Но мам Хансен не пришла, и он стал раздумывать, не требует ли его долг, чтобы он сообщил о ней начальству. Она зашла слишком далеко. Этот обман с капустой и торговля углем не могли долго продолжаться.

Тира и Вальдемар также много раз выглядывали в крохотную кухоньку, чтобы узнать, не пришла ли мать и не поставила ли она кофе. Но под котелком было черно, а в комнате было так темно и холодно, что они снова забирались в постель, зарывались поглубже в солому и развлекались, пиная друг друга в живот.

Когда открыли ворота угольного склада коммерсанта Хансена в Кристиансхавне, Верный сидел и стыдливо косился в сторону. Да, его посадили на складе для отвратительного дела.

В глубине склада, в углу между двух пустых корзин, нашли груду тряпок, из которой исходили слабые стоны. На снегу виднелись капли крови, а рядом лежал нетронутый кусок сдобной булки, посыпанный сахаром.

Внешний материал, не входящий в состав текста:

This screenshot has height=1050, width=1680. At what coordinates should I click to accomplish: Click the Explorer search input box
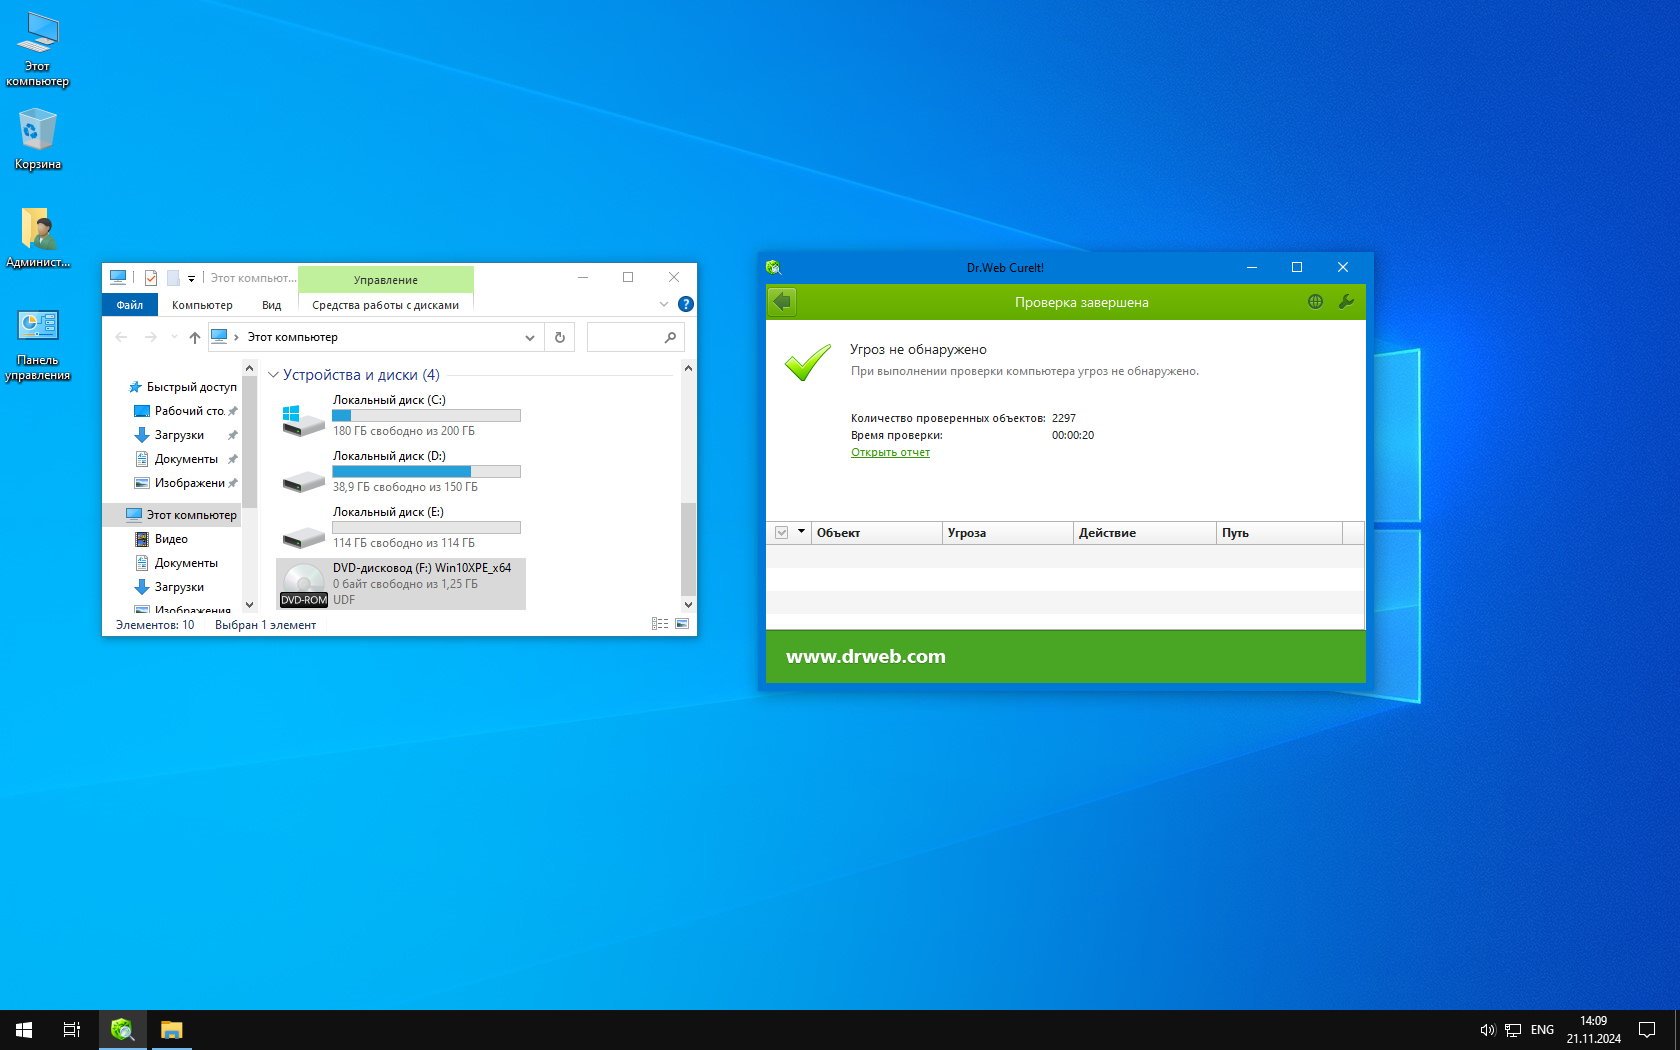[625, 338]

Когда начальник понял, что произошло на складе, он повернулся к Верному и хотел его похвалить, но Верный уже ушел домой — ему было не по себе.

Ее подняли, как она была, мокрую и жалкую, и начальник приказал увезти ее на первом же возу с углем, направлявшемся в город. Там ее можно было отправить в больницу, и пусть профессор сам посмотрит, есть ли смысл браться за ее починку.

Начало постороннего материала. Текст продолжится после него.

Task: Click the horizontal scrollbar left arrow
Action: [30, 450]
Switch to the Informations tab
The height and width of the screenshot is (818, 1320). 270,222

Около десяти часов семья господина коммерсанта стала собираться к завтраку. Первой пришла Тира. Она поспешила к Верному, гладила его, целовала и осыпала ласковыми словами.

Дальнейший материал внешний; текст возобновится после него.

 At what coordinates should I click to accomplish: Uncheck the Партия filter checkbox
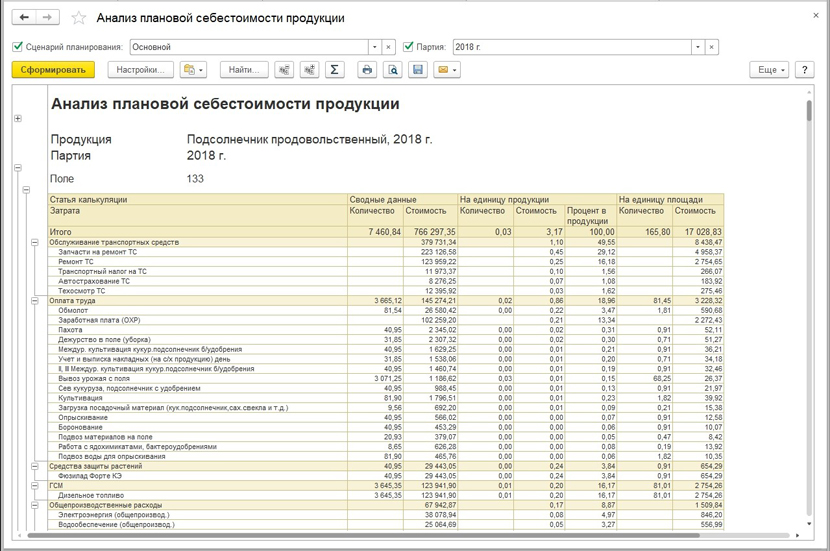(408, 47)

Но Верный не шевельнул хвостом и едва взглянул на нее. Он продолжал лизать свои лапы, еще черные от угля.

— Боже мой, мамочка! — воскликнула фрекен Тира. — Верный, конечно, болен — он простудился ночью. Отец поступил ужасно.

Но пришел Вальдемар и с видом знатока объявил, что Верный оскорбился.

Все трое бросились к Верному с мольбами, извинениями и уговорами. Но Верный холодно смотрел то на одного, то на другого: было ясно, что Вальдемар прав.

Тира побежала за отцом, и господин коммерсант пришел серьезный, немного торжественный. Ему только что сообщили по телефону из канторы, как хорошо Верный выполнил свои обязанности, и, став на ковре у камина на колени перед Верным, он растроганно благодарил его за оказанную им большую услугу.

Это несколько смягчило Верного.

Все еще стоя на коленях и держа лапу Верного в своей, господин коммерсант рассказал остальным членам семьи, как было дело. Вором оказалась совершенно испорченная женщина, из самых худших, и все же — подумать только! — она вела довольно обширную торговлю краденым углем. Она придумала подкупать молодую сторожевую собаку куском сдобной булки. Но с Верным это, разумеется, у нее не вышло.

— Я вспоминаю, — продолжал господин коммерсант, — болтовню одного человека. Мне не хочется его называть. Как часто этот человек говорил, будто позор, что животное отворачивается от хлеба, который с благодарностью приняли бы многие люди. И вот мы теперь видим, какая от этого польза. Как раз благодаря… гм… этой особенности Верный был в состоянии раскрыть отвратительное преступление, способствовать справедливому наказанию порока и таким образом действовать на пользу и нам и обществу.

— Послушай, папа! — воскликнула фрекен Тира. — Ты не можешь пообещать мне одну вещь?

— Что именно, дитя мое?

— Что ты никогда больше не станешь требовать от Верного ничего подобного. Пусть они лучше крадут понемножку.

— Обещаю это тебе, Тира, а также тебе, мой славный Верный, — сказал господин коммерсант и встал с достоинством.

— Верный проголодался, — сказал Вальдемар с видом знатока.

— Господи, Тира! Принеси же ему котлеты!

Тира хотела броситься на кухню, но в ту же минуту запыхавшаяся Стина вошла в комнату с котлетами.

Профессор, видимо, нашел, что нет смысла браться за починку мам Хансен, потому что она никогда больше не появлялась. Дети ее совсем исчезли. Что с ними сталось, я не знаю.